- Born: 5 August 1954 (age 72) Thessaloniki, Central Macedonia, Greece
- Scientific career
- Fields: Thermophysical Properties
- Workplaces: Aristotle University of Thessaloniki, Xi’an Jiaotong University, Keio University
- Doctoral advisor: Bill Wakeham

= Marc J. Assael =

Greek chemical engineer

Marc J. Assael (born 5 August 1954) is a Greek Chemical Engineer and a professor of Thermophysical Properties.

== Career ==
From 1995 to 1997 he was the Head of the Department of Chemical Engineering at Aristotle University of Thessaloniki, Greece, where he currently holds the position of Professor of Thermophysical Properties. In 1998 he was TEPCO Chair Visiting Chair in Keio University, Tokyo, Japan, and during 2007-2011 he was adjunct professor in Xi’an Jiaotong University, P.R. China. He is currently the Secretary of the International Association for Transport Properties, the Secretary of the International Organization Committee of the European Conference on Thermophysical Properties, and a Fellow of the International Thermal Conductivity Conferences (FITCc). In 2023, during the 22nd European Conference on Thermophysical Properties, Prof. Marc J. Assael was honored with the Lifetime Achievements Award, for his longstanding and distinguished contributions to the field of thermophysics.

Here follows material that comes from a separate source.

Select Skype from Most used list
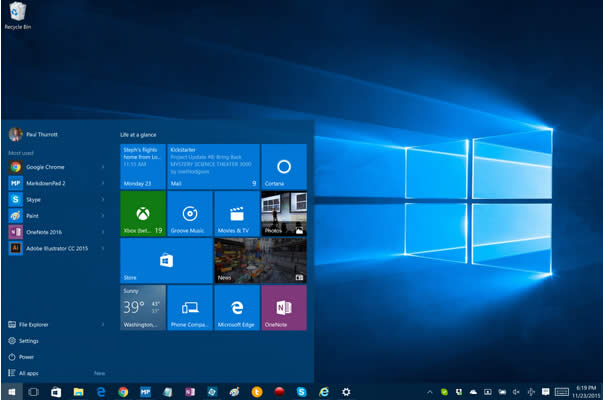The width and height of the screenshot is (603, 400). (33, 199)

He is Editor-in-Chief of the Springer-Nature International Journal of Thermophysics, Editor of Old City Publishing High Temperatures - High Pressures journal, Guest Editor of Elsevier Education for Chemical Engineers and of the Praise Worthy Prize International Review of Chemical Engineering journal.

== Education ==
He received his BSc, MSc and PhD degrees in Chemical Engineering from Imperial College London.

== Published work ==
Assael has authored and co-authored about 200 scientific publications in the field of Thermophysical Properties. Most cited books:

- Assael M.J., Trusler J.M.P., and Tsolakis Th.F., "Thermophysical Properties of Fluids. An Introduction to their Prediction", Imperial College Press, London, U.K. (1996).
- Assael M.J. and Kakosimos K.E., “Fires, Explosions and Toxic Gas Dispersions: Effects Calculation and Risk Analysis”, CRC Press., Boca Raton, U.S.A. (2010).
- Assael M.J., Wakeham W.A., Goodwin A.R.H., Will S., Stamatoudis M., "Commonly Asked Questions in Thermodynamics", CRC Press., Boca Raton, U.S.A. (2011).
- Assael M.J., Goodwin A.R.H., Vesovic V. and Wakeham W.A. Eds., “Experimental Thermodynamics Volume IX: Advances in Transport Properties of Fluids”, RSC Press., London U.K. (2014).